Exercise objective -> Working through the data below, reproduce word for word the line with "The image size" and every line after it, both ends included, and omit the pictures.

** The data follows **

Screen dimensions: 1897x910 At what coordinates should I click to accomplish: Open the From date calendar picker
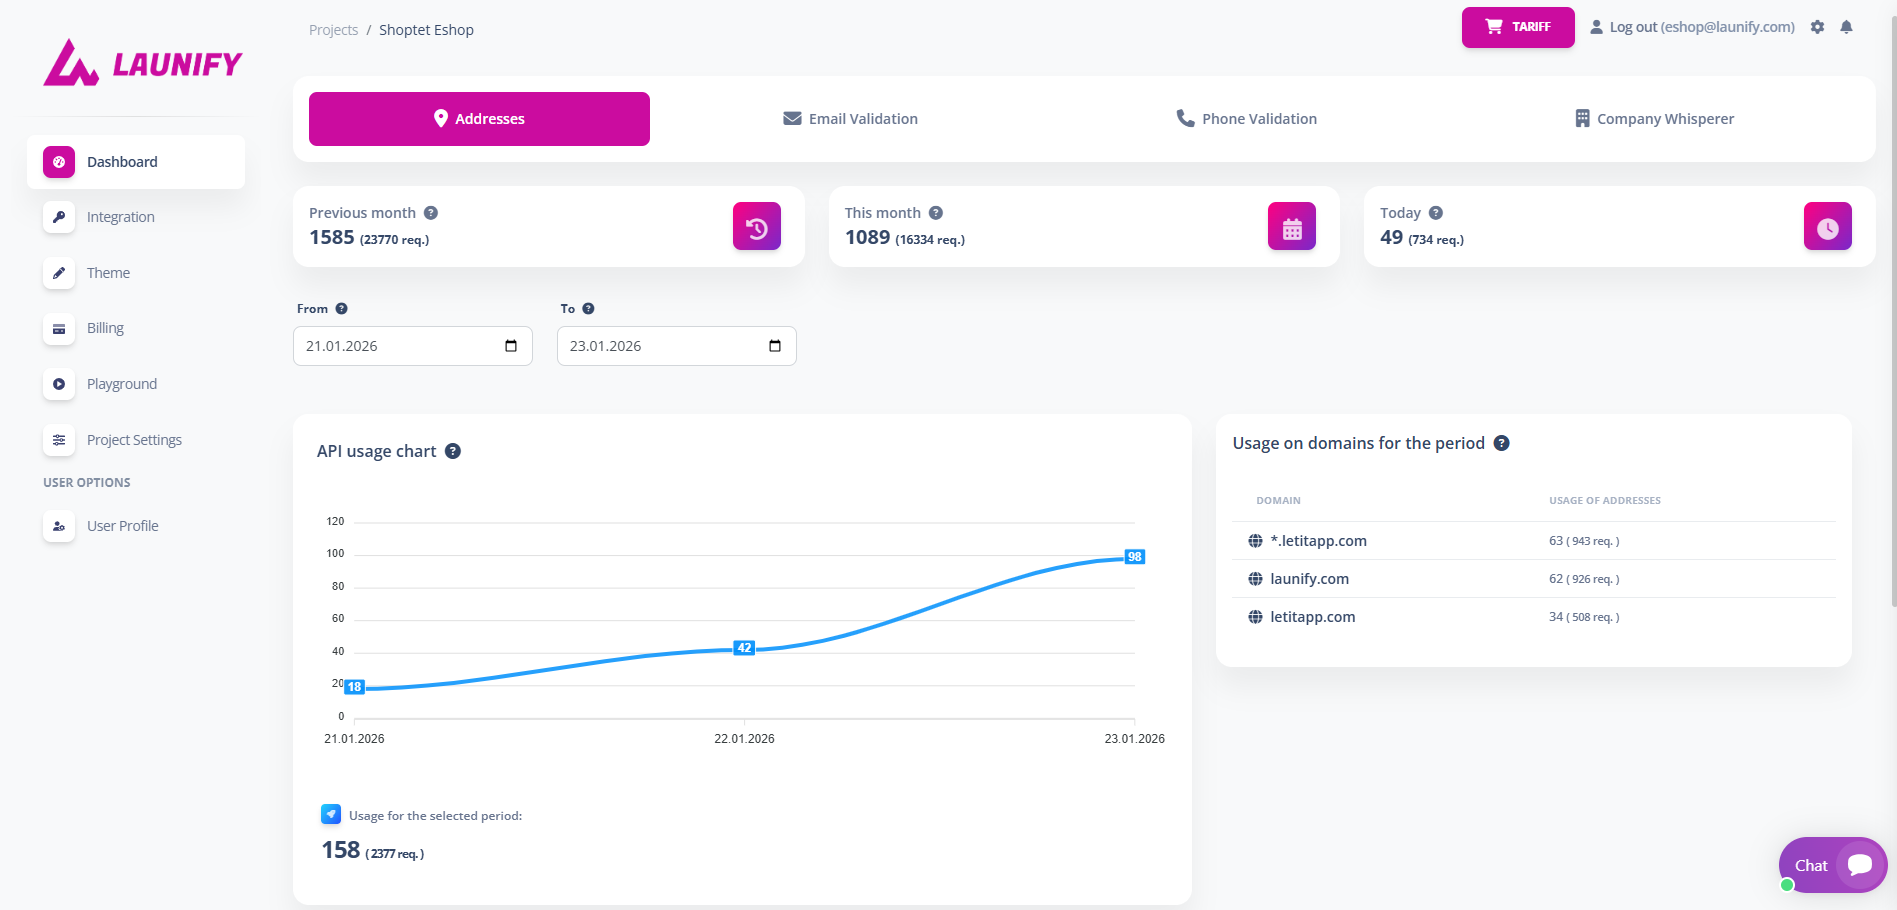click(x=511, y=346)
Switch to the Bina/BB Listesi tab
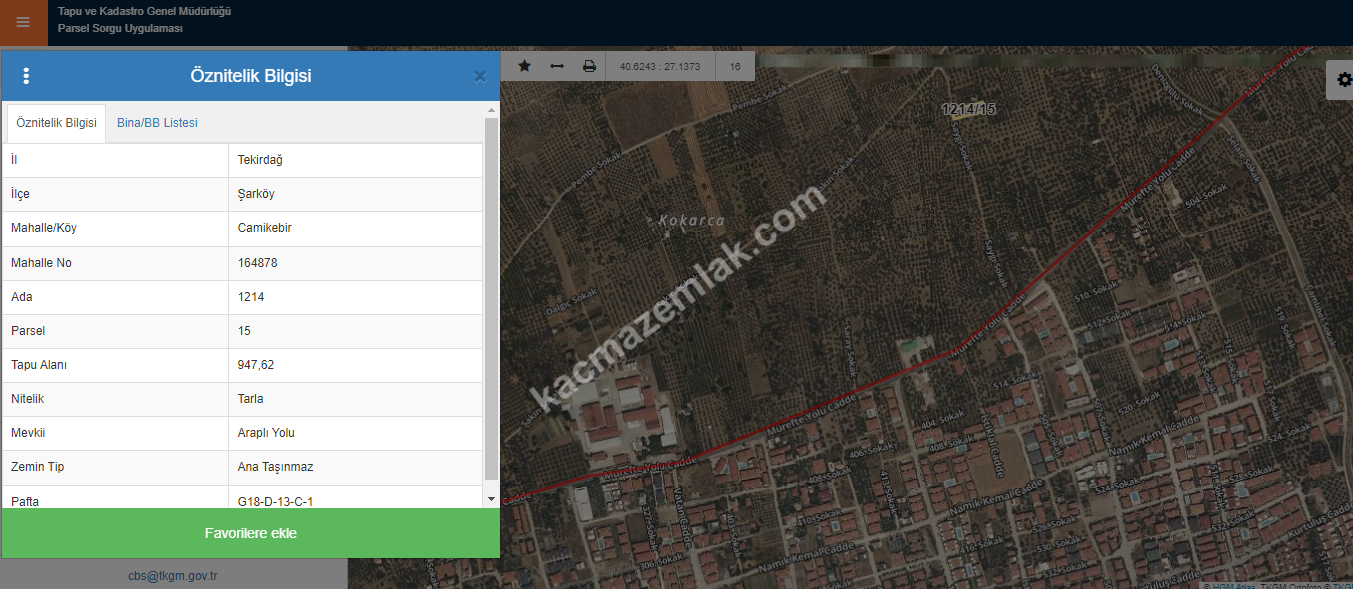The height and width of the screenshot is (589, 1353). click(x=157, y=123)
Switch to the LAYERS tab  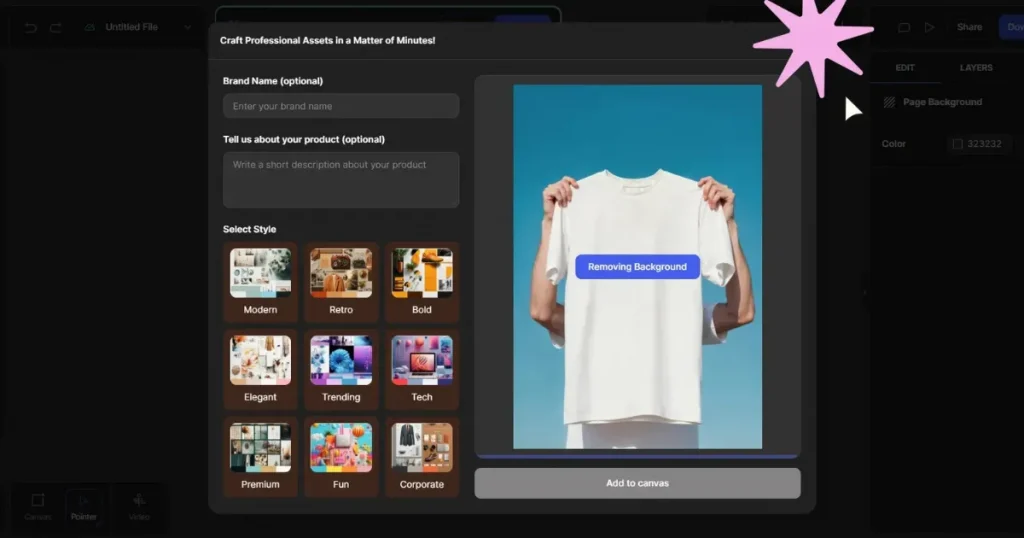[976, 68]
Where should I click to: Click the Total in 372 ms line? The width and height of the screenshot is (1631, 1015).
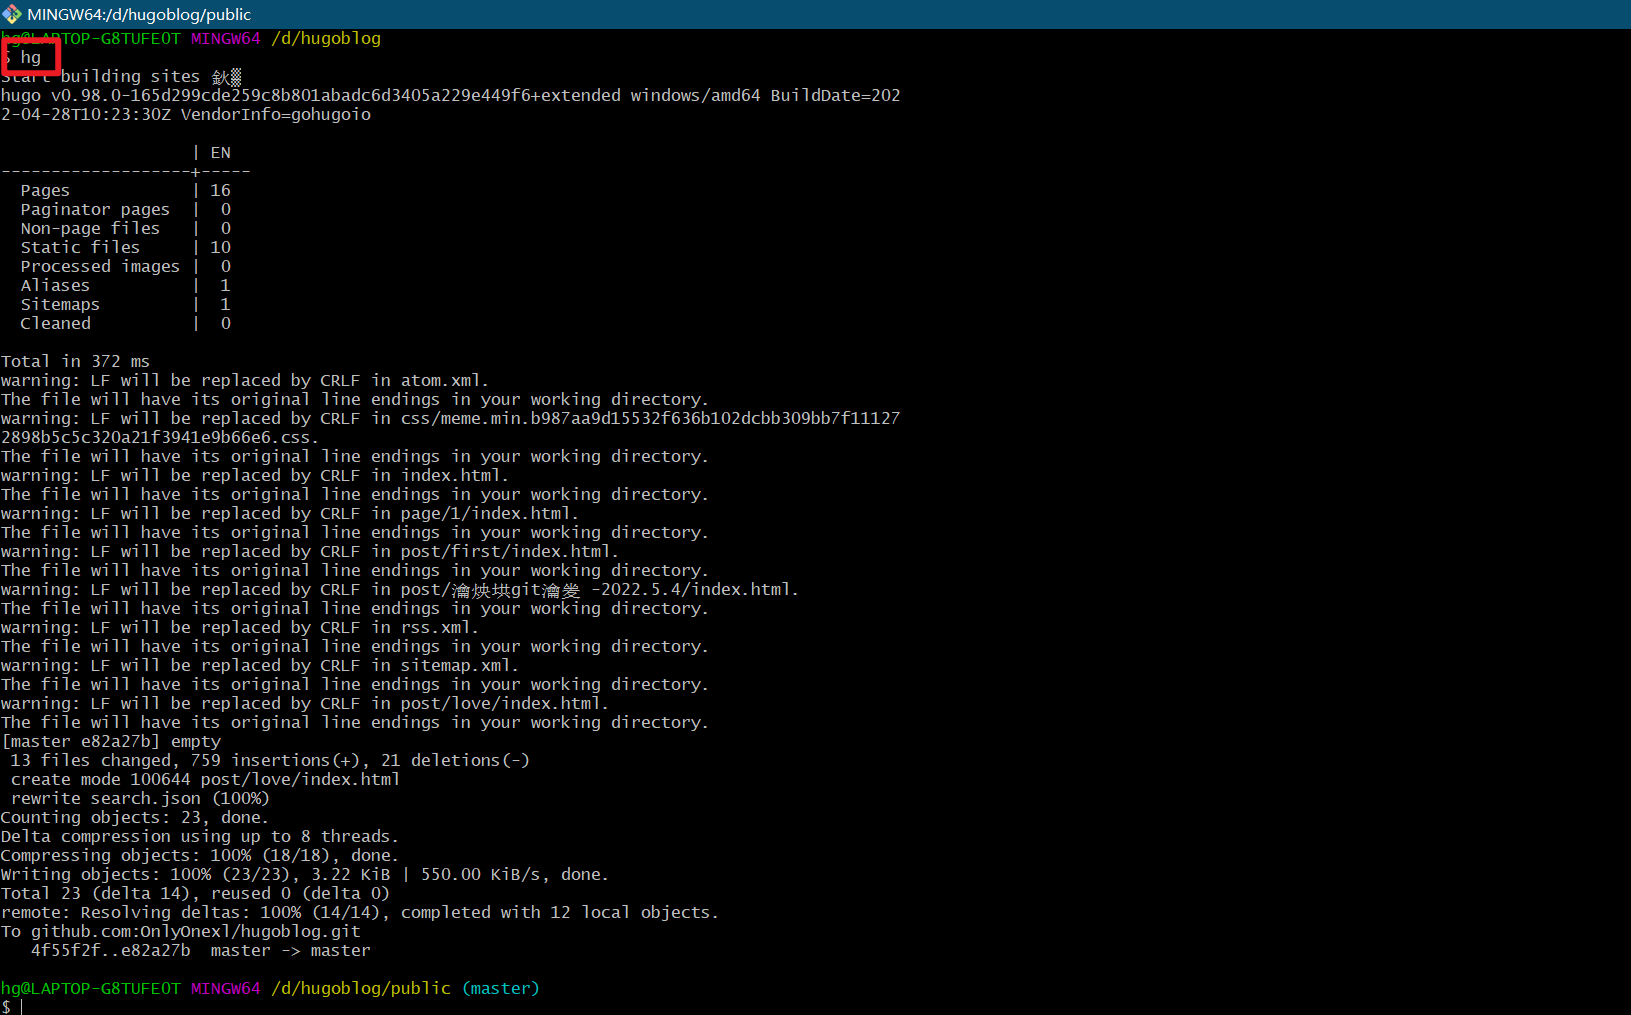[75, 361]
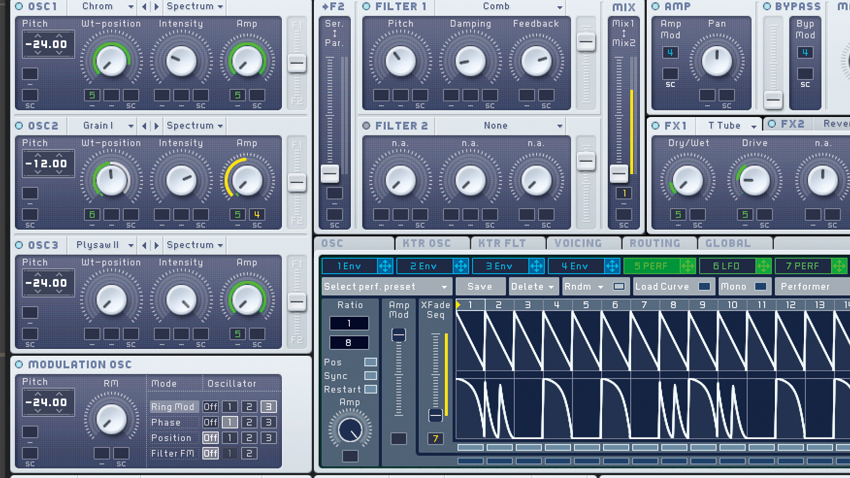Click the 6 LFO crosshair icon
Viewport: 850px width, 478px height.
click(763, 266)
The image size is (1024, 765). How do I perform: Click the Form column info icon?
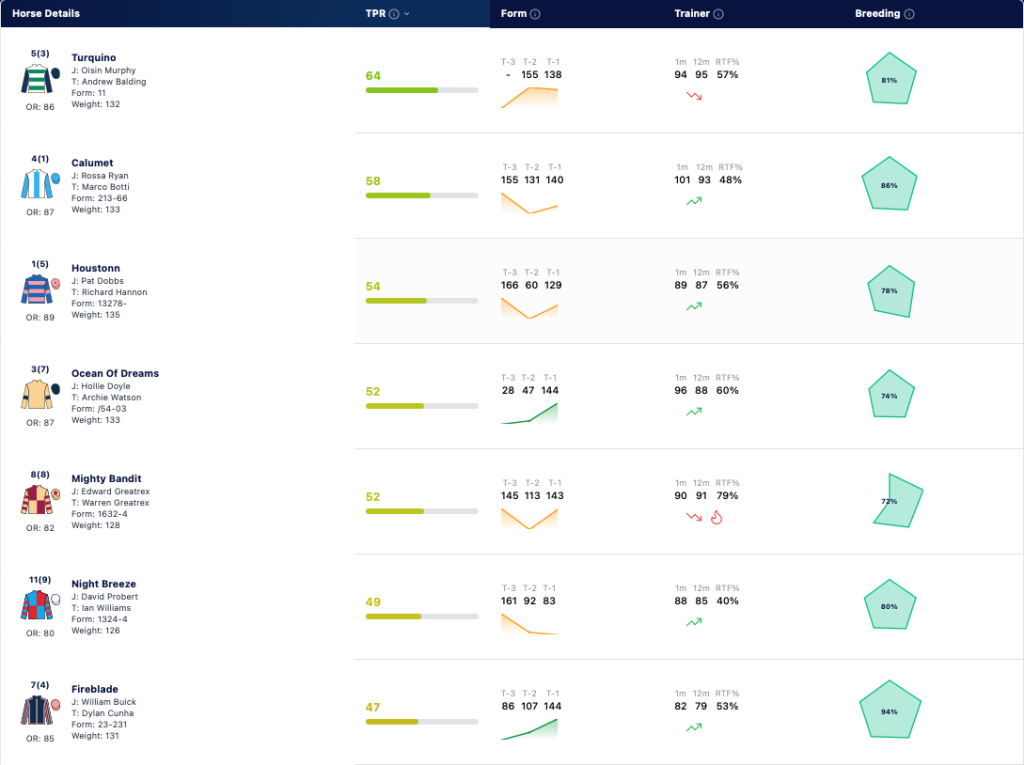535,14
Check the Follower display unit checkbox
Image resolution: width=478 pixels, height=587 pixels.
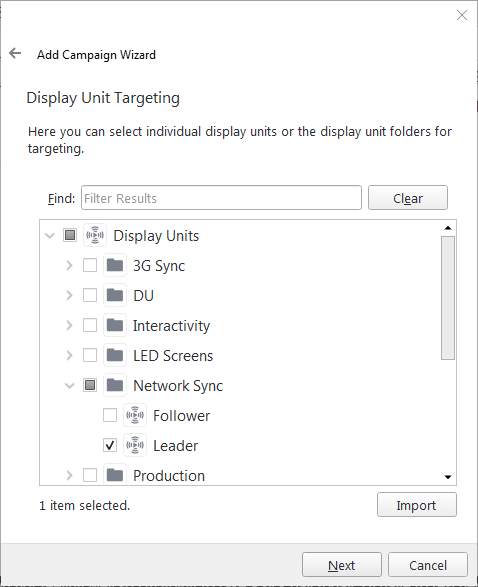coord(110,415)
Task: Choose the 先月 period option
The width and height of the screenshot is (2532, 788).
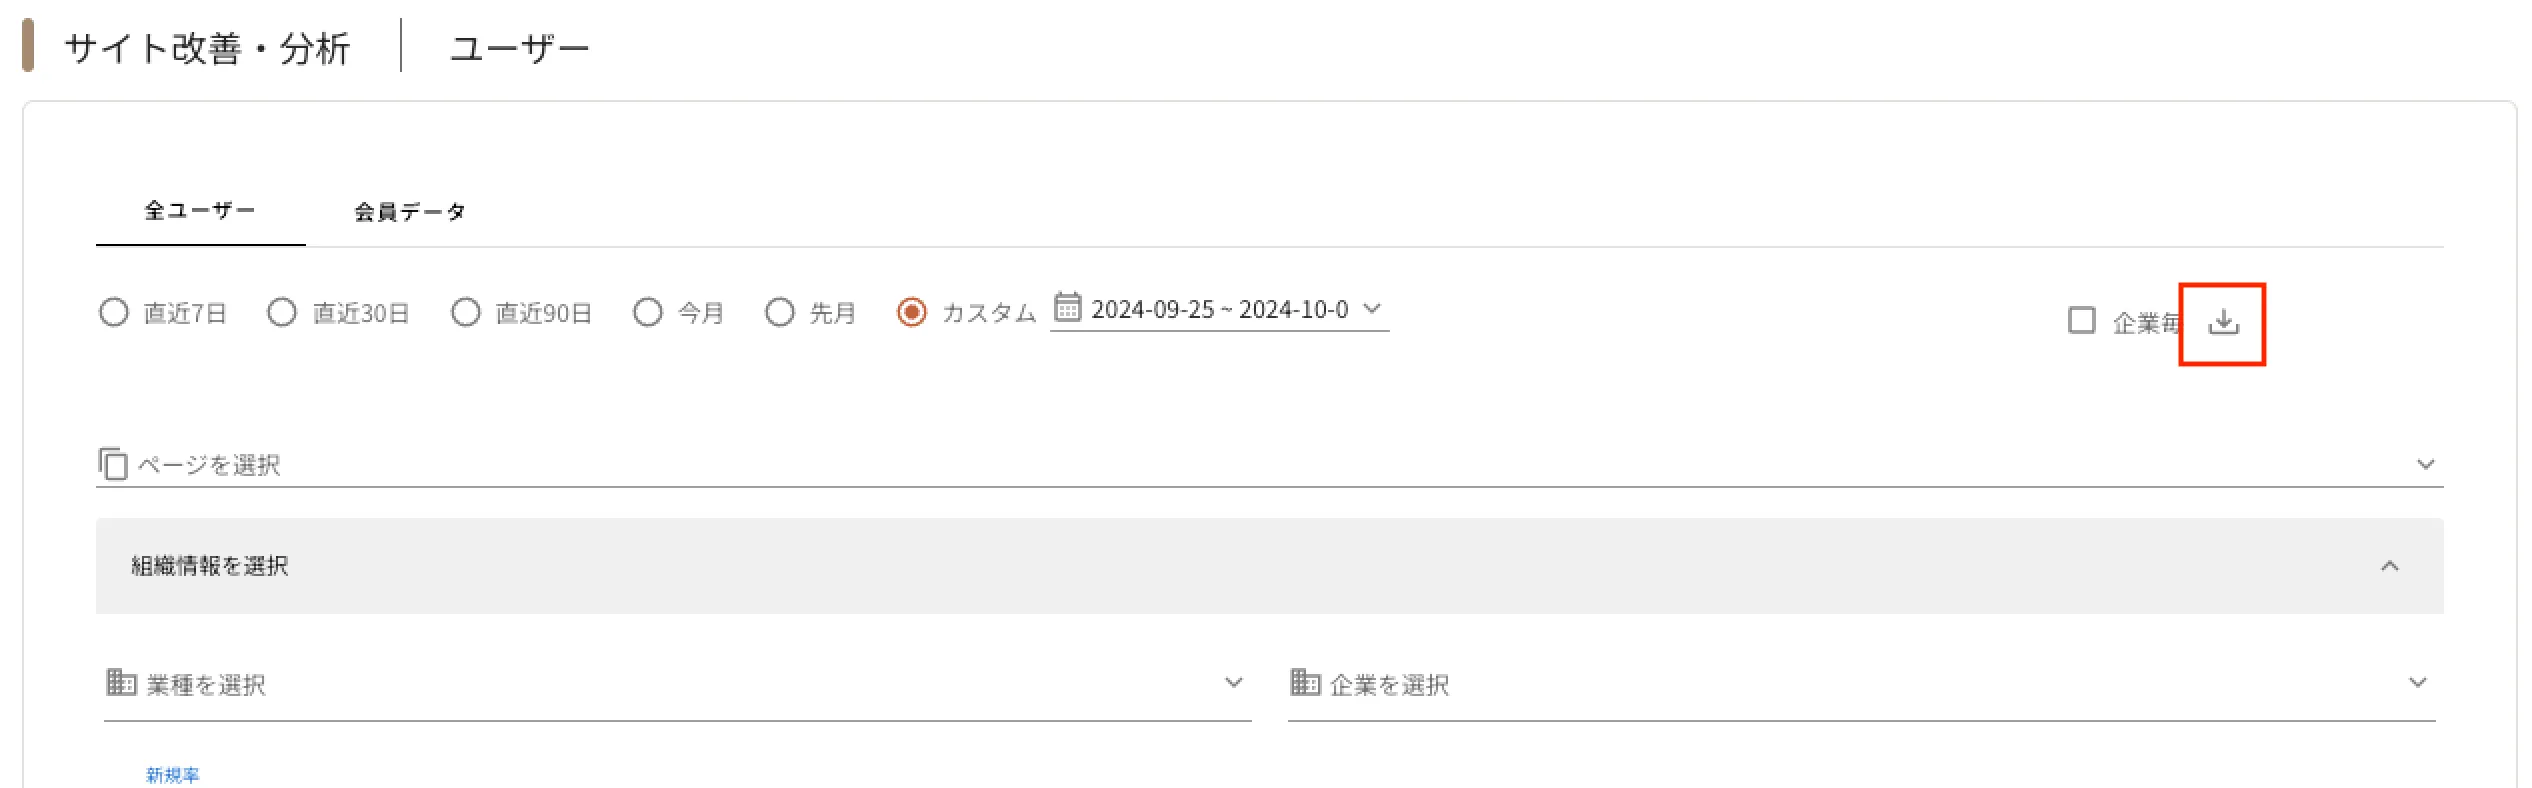Action: 780,313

** End of The data **

Response for this exercise ->
The image size is (1024, 765). How do I perform: Click the Form column info icon?
535,14
Check the Follower display unit checkbox
Image resolution: width=478 pixels, height=587 pixels.
coord(110,415)
Task: Choose the 先月 period option
The width and height of the screenshot is (2532, 788).
Action: 780,313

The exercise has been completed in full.